**Task 1:**
In the rows below, turn the lines starting at the one containing "Task: Click the user avatar in top bar" and ending at the one containing "I will point(393,63)." into a JSON list of strings, one string per line, with blank lines left out.

Just because I read the book, I'm not an expert.
I'm still learning.
It's a journey.
You know, for me, it was just, hey, here's my notes in my journey.
That's how I can perceive my book.
You don't need to speak louder, right?
You just need to translate better.
That's kind of how I kind of come when it comes to communication and influencing.
Give us an example of what that translates better because, yeah, that speaking louder,
I think a lot of people think that, yeah, you can just speak louder.
And sometimes it feels like you should speak louder, but I like that idea of translating
better.
It depends on the audience.
But when you go and try to sell to leadership who doesn't know anything about microservices
or Kafka saying, hey, explaining a backend dependency.
Hey, don't say Kafka cues.
But you say, hey, it's like a Amazon checkout line.
You want everyone in order, not chaos, right?
So those type of little things.
So they understand better.
I really like that idea of simplifying like a larger technical concept that may have some
buzzwords around it into a concept that everybody's going to have an idea of.
And I think for me, like in my journey, specifically with startup, like that's where I can have
made a lot of stuff.
It's like, oh, this is a cool thing, this and that.
But at the end of the day, it has to be instantly understood by the other side that the encoding
and decoding is to be very simultaneous.
And going back to Steve Jobs, that's what he did.
It's like you inspire, once you inspire, like it's already sold.
You already sold, right?
For us, again, as PMs, we need to sell the sizzle, not the steak.
You know, you speak to the outcomes, right?
Not the features.
And that's when I had my startup, I was bootstrapping and trying to sell features.
And I was like, why?
Like, do I suck in sales?
Am I bad in marketing?
Like, what's going on?
That was kind of one of the self-realizations I came to.
I'm like, nobody cares about the features.
They care about what is that sizzle?
What is the vision you're trying to solve?
Once I started doing that, kind of tinkering and kind of practicing with that, I had more
validation and conversion.
We talk about features versus outcome, and that's a fascinating topic.
And it's been written on so much now that it's almost a buzzword in and of itself.
But, you know, you're talking about we've developed all these features.
Obviously, everybody that's pulling features together, when you look at it together, there
is some greater good that you're trying to solve for.

**Provided information:**
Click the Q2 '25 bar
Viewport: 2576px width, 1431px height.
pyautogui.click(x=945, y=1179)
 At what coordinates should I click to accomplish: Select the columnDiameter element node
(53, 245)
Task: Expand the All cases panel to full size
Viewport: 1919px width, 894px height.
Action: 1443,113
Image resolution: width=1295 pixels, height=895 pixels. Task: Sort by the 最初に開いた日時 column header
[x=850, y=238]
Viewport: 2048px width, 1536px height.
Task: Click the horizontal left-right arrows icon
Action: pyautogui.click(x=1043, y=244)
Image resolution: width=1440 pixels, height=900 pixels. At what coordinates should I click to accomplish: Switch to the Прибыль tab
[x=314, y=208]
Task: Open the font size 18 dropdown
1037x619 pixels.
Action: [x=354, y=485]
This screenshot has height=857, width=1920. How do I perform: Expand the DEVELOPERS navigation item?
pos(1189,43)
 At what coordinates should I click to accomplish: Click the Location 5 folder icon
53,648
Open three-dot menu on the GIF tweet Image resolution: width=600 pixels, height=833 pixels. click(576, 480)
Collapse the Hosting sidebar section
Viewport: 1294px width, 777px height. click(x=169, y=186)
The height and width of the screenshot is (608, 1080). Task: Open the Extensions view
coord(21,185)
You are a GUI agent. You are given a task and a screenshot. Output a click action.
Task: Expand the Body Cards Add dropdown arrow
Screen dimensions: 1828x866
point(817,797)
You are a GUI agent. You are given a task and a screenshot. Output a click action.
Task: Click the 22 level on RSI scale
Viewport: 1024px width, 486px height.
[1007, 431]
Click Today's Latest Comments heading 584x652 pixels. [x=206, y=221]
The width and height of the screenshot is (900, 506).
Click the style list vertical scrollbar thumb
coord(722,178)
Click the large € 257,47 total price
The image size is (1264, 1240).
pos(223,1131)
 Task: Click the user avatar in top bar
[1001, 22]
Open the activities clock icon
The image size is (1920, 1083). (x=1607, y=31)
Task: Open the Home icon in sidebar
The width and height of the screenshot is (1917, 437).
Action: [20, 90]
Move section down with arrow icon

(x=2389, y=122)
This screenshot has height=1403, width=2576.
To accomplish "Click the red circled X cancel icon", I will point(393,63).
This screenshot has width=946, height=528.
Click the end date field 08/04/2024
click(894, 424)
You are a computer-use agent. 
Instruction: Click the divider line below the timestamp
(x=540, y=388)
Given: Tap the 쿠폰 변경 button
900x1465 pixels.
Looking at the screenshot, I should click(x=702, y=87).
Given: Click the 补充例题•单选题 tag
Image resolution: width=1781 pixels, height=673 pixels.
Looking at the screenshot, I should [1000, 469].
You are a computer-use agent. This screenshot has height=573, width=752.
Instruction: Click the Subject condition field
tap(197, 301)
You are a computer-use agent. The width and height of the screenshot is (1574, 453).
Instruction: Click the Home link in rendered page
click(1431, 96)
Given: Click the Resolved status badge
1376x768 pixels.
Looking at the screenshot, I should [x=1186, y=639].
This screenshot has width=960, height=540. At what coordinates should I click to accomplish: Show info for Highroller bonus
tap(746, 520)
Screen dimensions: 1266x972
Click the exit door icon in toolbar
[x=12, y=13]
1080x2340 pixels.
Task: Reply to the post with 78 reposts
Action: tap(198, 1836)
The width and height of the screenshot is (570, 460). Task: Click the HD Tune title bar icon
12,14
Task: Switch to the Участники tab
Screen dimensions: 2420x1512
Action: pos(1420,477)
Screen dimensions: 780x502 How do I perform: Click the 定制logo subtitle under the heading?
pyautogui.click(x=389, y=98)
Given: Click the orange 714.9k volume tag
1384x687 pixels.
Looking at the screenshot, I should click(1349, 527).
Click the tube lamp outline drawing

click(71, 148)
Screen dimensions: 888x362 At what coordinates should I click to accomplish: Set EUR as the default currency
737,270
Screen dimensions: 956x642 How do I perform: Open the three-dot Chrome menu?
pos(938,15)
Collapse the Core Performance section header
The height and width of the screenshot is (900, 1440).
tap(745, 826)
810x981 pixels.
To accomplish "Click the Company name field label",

**Task 2:**
Continue the talk about selling outcomes instead of features from the point where it stops.

**Exercise answer 1:**
[
  " Task: Click the user avatar in top bar",
  "[1001, 22]",
  "Open the activities clock icon",
  "The image size is (1920, 1083). (x=1607, y=31)",
  "Task: Open the Home icon in sidebar",
  "The width and height of the screenshot is (1917, 437).",
  "Action: [20, 90]",
  "Move section down with arrow icon",
  "(x=2389, y=122)",
  "This screenshot has height=1403, width=2576.",
  "To accomplish \"Click the red circled X cancel icon\", I will point(393,63)."
]

**Exercise answer 2:**
But how do you kind of go from talking about the individual features like, wow, you know,
we spend a lot of time on this is really cool to the, but I know you don't really care about
that.
But when you take all these together, here's where you're going to get.
Walk me through the process of going from a feature-based thought process into an outcome
based.
It's a multiple steps and it's multiple audiences, right?
So it's every company I work for.
That's why I'm like, so personally, I don't like frameworks and certain things because it's
hard to put something in all across the board.
It's generalized, right?
Product management is about interpersonal skills first and foremost.
You have to understand your colleagues.
You have to understand your stakeholders, what drives them, what success means to them.
If I'm building a financial product, I need to understand what CFOs care about.
Maybe it will not be like doing certain things in three clicks, but maybe it will be instant
dashboard to give them certain bottom line numbers.
It's really understanding what makes them happy and what success means to them.
So first and foremost is really understanding it, talking to them, spending time with them.
Second thing is, it's that creating that cadence as you pitch certain things like, hey, you
can have a working session, you can have a kickoff for some initiative that you're driving
and learning from it.
What are the engagement, like getting a pulse check on how certain things is going.
If you're getting too many questions, maybe you're not doing it right explicitly or succinctly
elaborating in your first two slides, for instance.
So for me, it's understanding the personas who I'm working with, what success means to
them, and then practicing it through those cadences and meetings and seeing if I'm getting
too many questions, probably I didn't do a good job in my first two slides or three slides
that I presented because every time I present something, I try to make sure that it addresses
90% of the questions.
There could be some edge cases, but if I'm not doing it, then it's a matter of practice.
So that's how I kind of view it.
And over time, once you will realize that, you automatically know what questions are going
to come and you start kind of filling those gaps.
And so that was kind of my journey.
So then once you actually do start filling in the gaps of the questions that are getting
asked, one thing I think that's really great about getting questions when you're up there
presenting is that you realize that people are engaging with the content, they're thinking
through, they're right there with you.
When you start answering all the questions, how do you know that you've still got that audience
engaged?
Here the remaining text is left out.